The aeronautics part of his MIT education gave Caldelas a background on the theory and mechanics of airplane flight. Through his classes, he’s learned about the physics of flying, experimented by making foam airplanes, and tested equipment through wind tunnels.
Over the past two summers, Caldelas interned at Boeing, gaining hands-on experience with the 737 and P-8A Poseidon aircraft. He also got to see how understanding the mechanics of an airplane will help him when he is a pilot.
For example, when they were testing some iterations of the new 777X, one of the test pilots — who had both flying experience and and understood what was going on inside the plane — easily identified an issue with the plane because she was in tune with how an airplane is constructed. Caldelas aspires to do exactly that.

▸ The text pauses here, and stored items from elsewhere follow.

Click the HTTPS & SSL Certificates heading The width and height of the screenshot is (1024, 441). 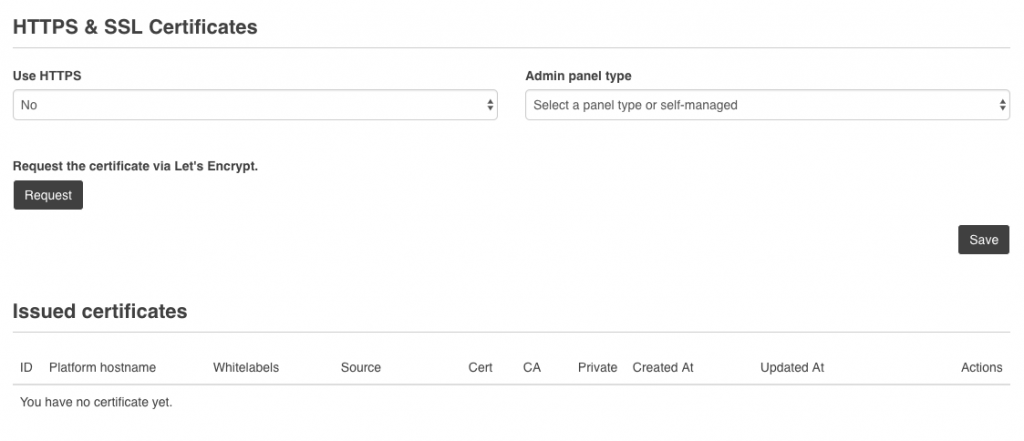(135, 28)
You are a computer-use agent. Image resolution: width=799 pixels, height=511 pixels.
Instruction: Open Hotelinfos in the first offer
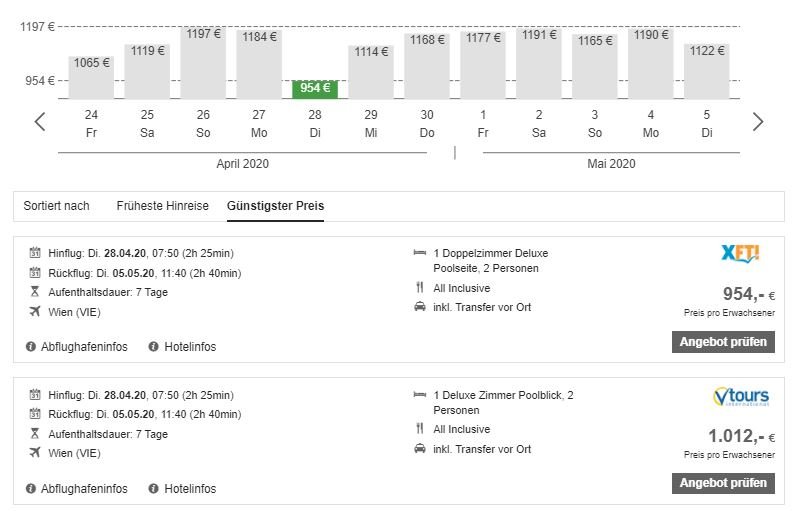[x=190, y=346]
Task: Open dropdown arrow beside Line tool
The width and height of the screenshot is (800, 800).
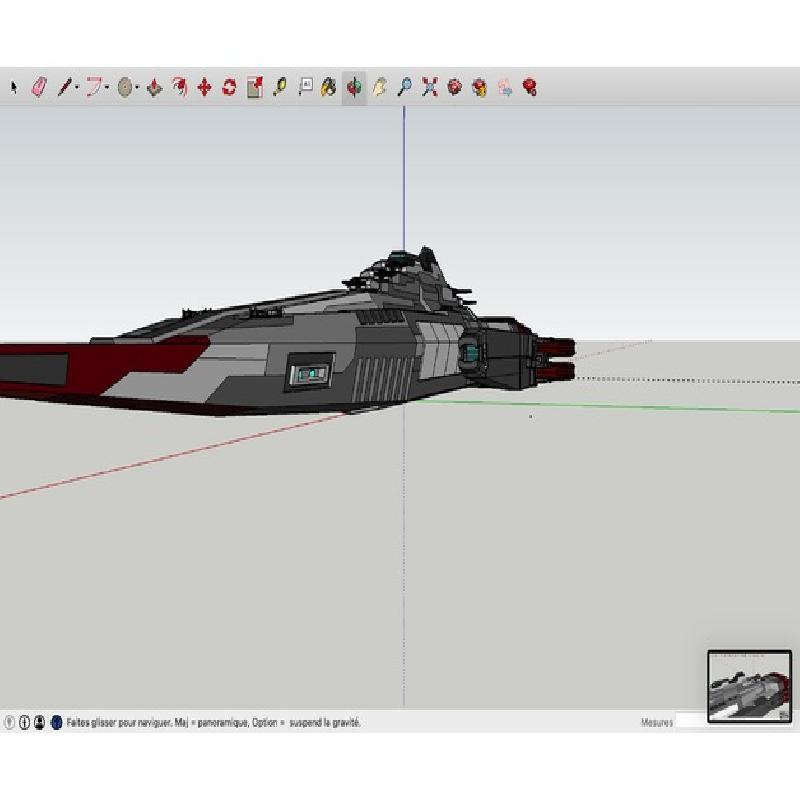Action: click(77, 87)
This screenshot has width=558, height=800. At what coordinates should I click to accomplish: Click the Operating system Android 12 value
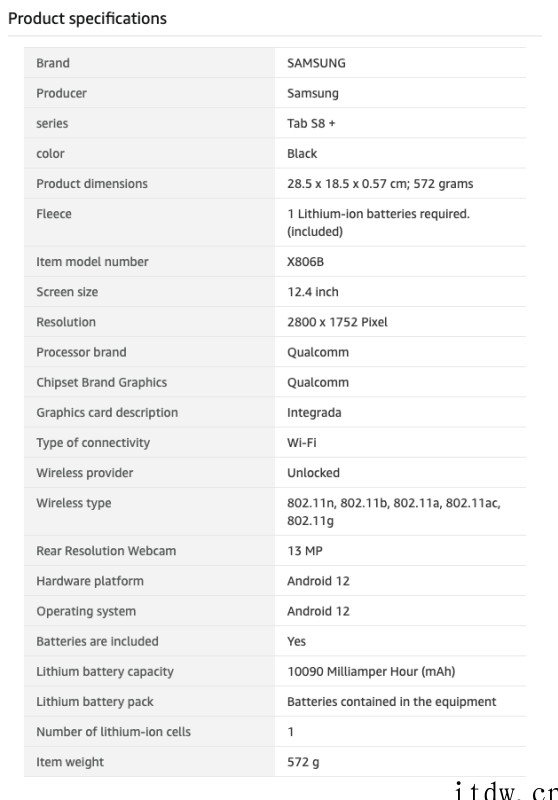[x=318, y=611]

After graduating, he wants to commission as an officer in the Navy and be a fighter pilot. During his first year of high school, Caldelas enrolled in the Civil Air Patrol, which is affiliated with the U.S. Air Force. He flew an airplane for the first time and has never gotten over that thrill. Throughout his time at MIT, he’s been involved with Naval ROTC and often wears the classic “summer whites” uniform with the gold buttons; this semester, he is the company commander of his unit.

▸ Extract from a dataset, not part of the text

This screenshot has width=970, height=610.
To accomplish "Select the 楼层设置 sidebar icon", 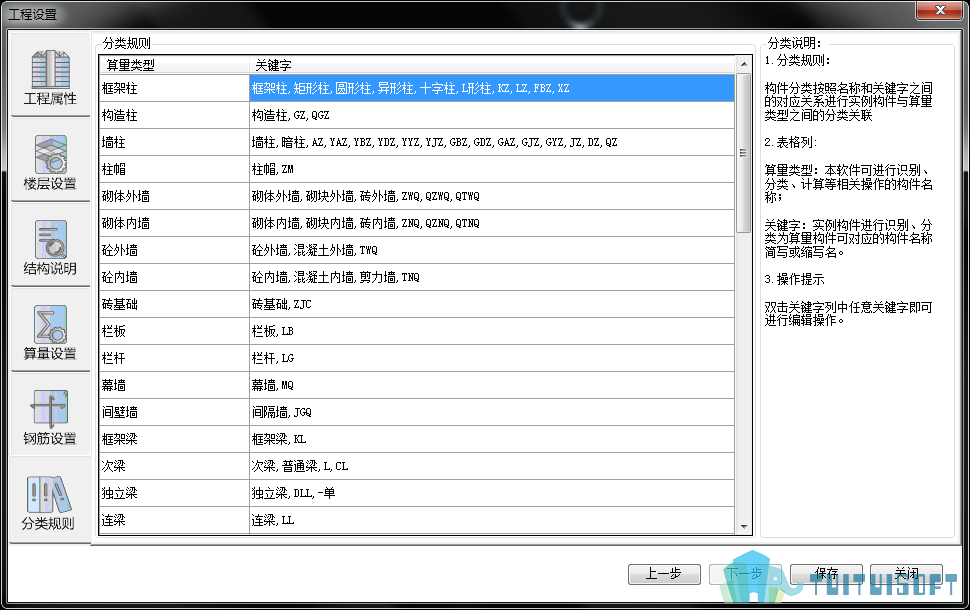I will (50, 162).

After Navy training post-college, he hopes to go to U.S. Naval Test Pilot School. Caldelas says test pilots know how to fly and have a technical understanding of airplanes, which helps them communicate with the engineers on what they need to tweak.
From white uniform to white space suit
The AeroAstro hallway displays photos of many illustrious alumni of the department, including a number of astronauts — a group Caldelas ultimately hopes to join.
His fascination with astronauts began early: When he was 4 years old, his family went to NASA’s Kennedy Space Center.
“I was just barely walking, and this astronaut comes up, and I was like wow, ‘I want to be him,’” he says.
The admiration with astronauts skyrocketed as he grew up. When MIT was celebrating the 50th anniversary of the Apollo 11 mission, Caldelas received an email from the department asking for students to help escort astronauts around the events. Immediately, he filled out the form — if there is an opportunity to meet an astronaut, Caldelas is there.
Caldelas was assigned to Mark Lee, a former Air Force Colonel and NASA astronaut who flew on four Space Shuttle missions. When Caldelas was showing Lee around, Lee stopped in the middle of the hallway of photographs and nonchalantly said “that’s me,” pointing to a large photograph of a man in a white space suit with Earth in the background. Starstruck, Caldelas looked at the frame and saw the name “Mark Lee” on it. He immediately asked for a photograph of the two of them with the historic image in the background.
“I walk past this photo everyday. Who else can say they met the astronaut in a famous photograph?” Caldelas says. “Only at MIT does that happen.”
Throughout the tour of the department, Caldelas kept saying how he can’t believe he is in the same space as so many MIT legends. A national Hispanic Scholarship Fund recipient, Caldelas is also a first-generation American, one of the first Hispanic students to be accepted into the engineering program at his high school, and the first person to get into MIT from his New Jersey high school.
He’s constantly grateful for his opportunities and hopes to inspire the next generation, just as the MIT astronauts and their photographs inspired him.
“You don’t have to be perfect to go to this school, you just have to have the passion, and that motivates people,” he says. “It’s really humbling for me live out my dreams to come to MIT. And I want to honor this opportunity by inspiring others to keep going and reach for their dreams.”